Dr. Laura Michaelis is hematologist specializing in myeloproliferative neoplasms (MPNs) at Froedtert & the Medical College of Wisconsin, where she also serves as Associate Professor of Medicine. Learn more about Dr. Michaelis here.
So, the regular follow-up for myeloproliferative neoplasms, whether that is somebody with ET, PV, or myelofibrosis, is incredibly variable. It depends on the risk stratification. It depends on how frequently you’re needing intervention.
For example, somebody with low-risk polycythemia vera whose hematocrit is elevated and gets a phlebotomy – that person I follow relatively frequently.
Maybe every month or so until I know for sure that the phlebotomy frequency, the number of times we are removing blood, and the frequency, the rate at which that happens, is adequate to ensure that that person is not spending too much time with a hematocrit of over 45 percent.
We know that because randomized trials have shown that a hematocrit over 45 percent leads to an increased risk for bad clinical outcomes.

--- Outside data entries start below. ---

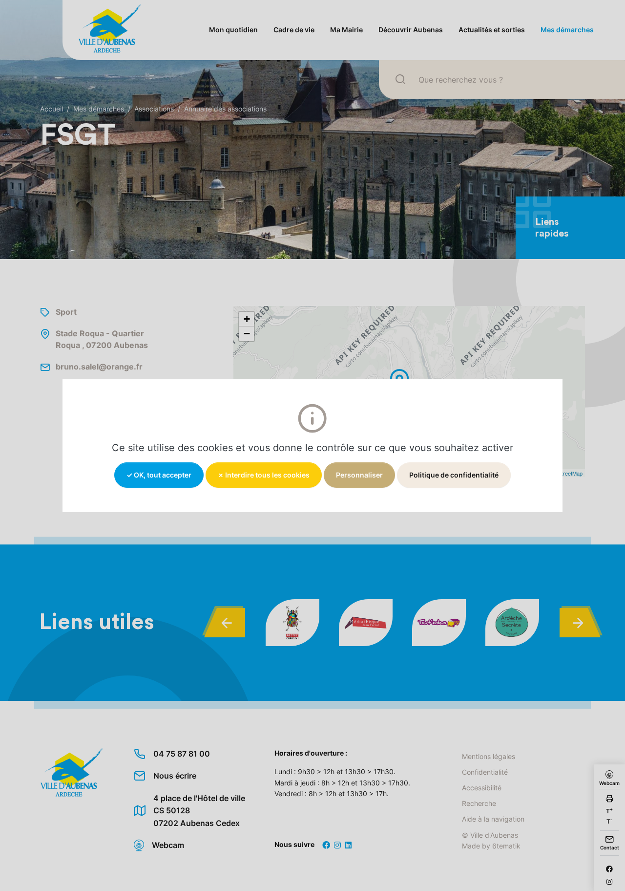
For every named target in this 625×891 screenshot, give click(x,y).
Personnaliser (359, 474)
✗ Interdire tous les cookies (264, 474)
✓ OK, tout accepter (158, 474)
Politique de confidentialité (454, 474)
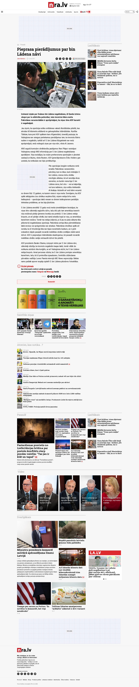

So, early on in that person’s trajectory, I might check their blood counts more often. Once I know that they are stable and can go longer periods of time, we can relax that out. And that may happen, for example, when they become iron deficient, and the need for phlebotomies decreases.
In somebody with essential thrombocythemia that’s well controlled, again, one might do blood counts every three months or maybe, if things are very stable, every six months.
This is something that I usually make sure that I’m following the national guidelines on and that I adjust from a patient standpoint. If somebody is seeing their PCP in three months and getting blood counts, and things have been stable, then there’s no reason to see more frequently.
Now, when do I see people more frequently? For example, if they’ve started a new treatment, and we want to make sure that their kidneys and liver are doing okay. If I’ve noticed a change in one of their organ functions on the basis of something and do a little tweaking of their medicines, then I might see them more frequently.
So, again, there’s no set-in stone. This is part of the art of medicine, and you wanna talk with your doctor about what you should expect and who’s gonna be following up on the tests that are drawn.